Seekers of the Light
The story of the Magi has been a favourite for generations. Foreign dignitaries came to honour the newly born King of the Jews. For Matthew, however, the story had highly charged political overtones. For during the time of Jesus, the Persian Magi opposed the eastward expanse of the Roman Empire. Through the juxtaposition of political foes, Matthew communicated his theme. Foreigner seekers would recognise the Jewish Messiah but the leadership in Jerusalem would not. This theme foreshadowed the opposition of the leadership against the ministry of Jesus, and its parallel in the time of Matthew: the opposition of the Pharisees to the new Christian communities.

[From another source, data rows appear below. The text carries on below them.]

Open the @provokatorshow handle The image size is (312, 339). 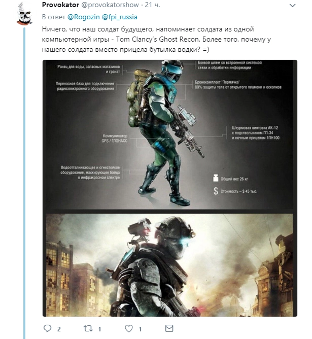click(110, 5)
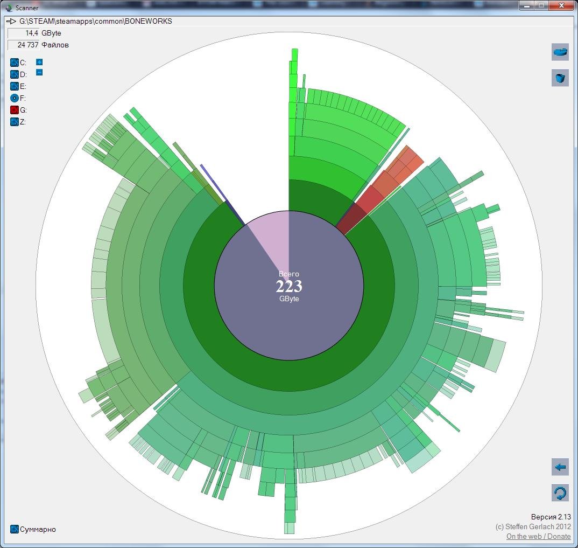Select the C: drive icon
The image size is (578, 548).
[x=15, y=63]
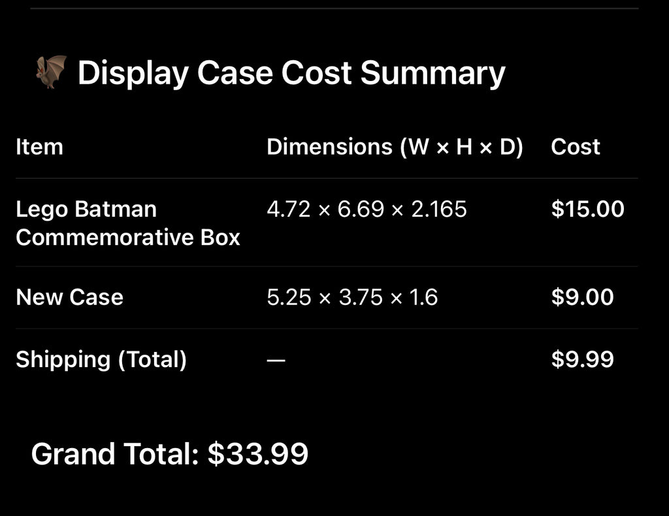669x516 pixels.
Task: Click the Item column header
Action: pos(39,147)

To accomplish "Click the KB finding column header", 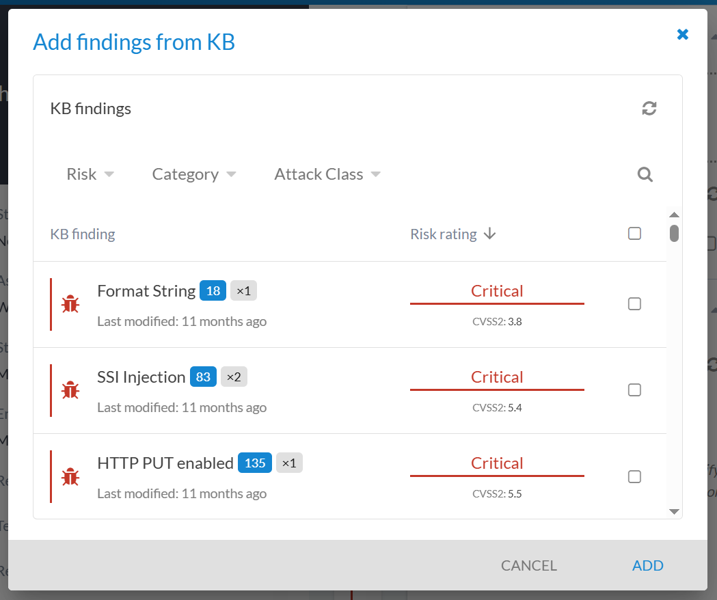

The scene began with the arrival of the Magi in Jerusalem. People then believed the stars and constellations revealed the will of the divine. The night sky took on a spiritual dimension. The connection between the stars and the affairs of humans produced a class of astrologer-sages, wise men who studied the stars. Even the temples of Mesopotamia (modern-day Iran and Iraq), home to the Magi, were built to observe the night sky. The presence of these stargazing, foreign sages in the Jewish capital caused consternation. Why were these unclean foreigners present? What did they want? [Matthew 2:3]
This question also caused concern for King Herod as foreign dignitaries were visiting a new born King of the Jews – someone so important, His destiny for them was written in the stars. Herod felt threatened that there would be a new king and so the present administration could be declared illegitimate. God’s chosen one was here and the old corrupt leadership would be swept away! The Magi and their question represented not only a threat to the king but to the Temple leadership and city fathers, and to Roman occupation. [2:1-2]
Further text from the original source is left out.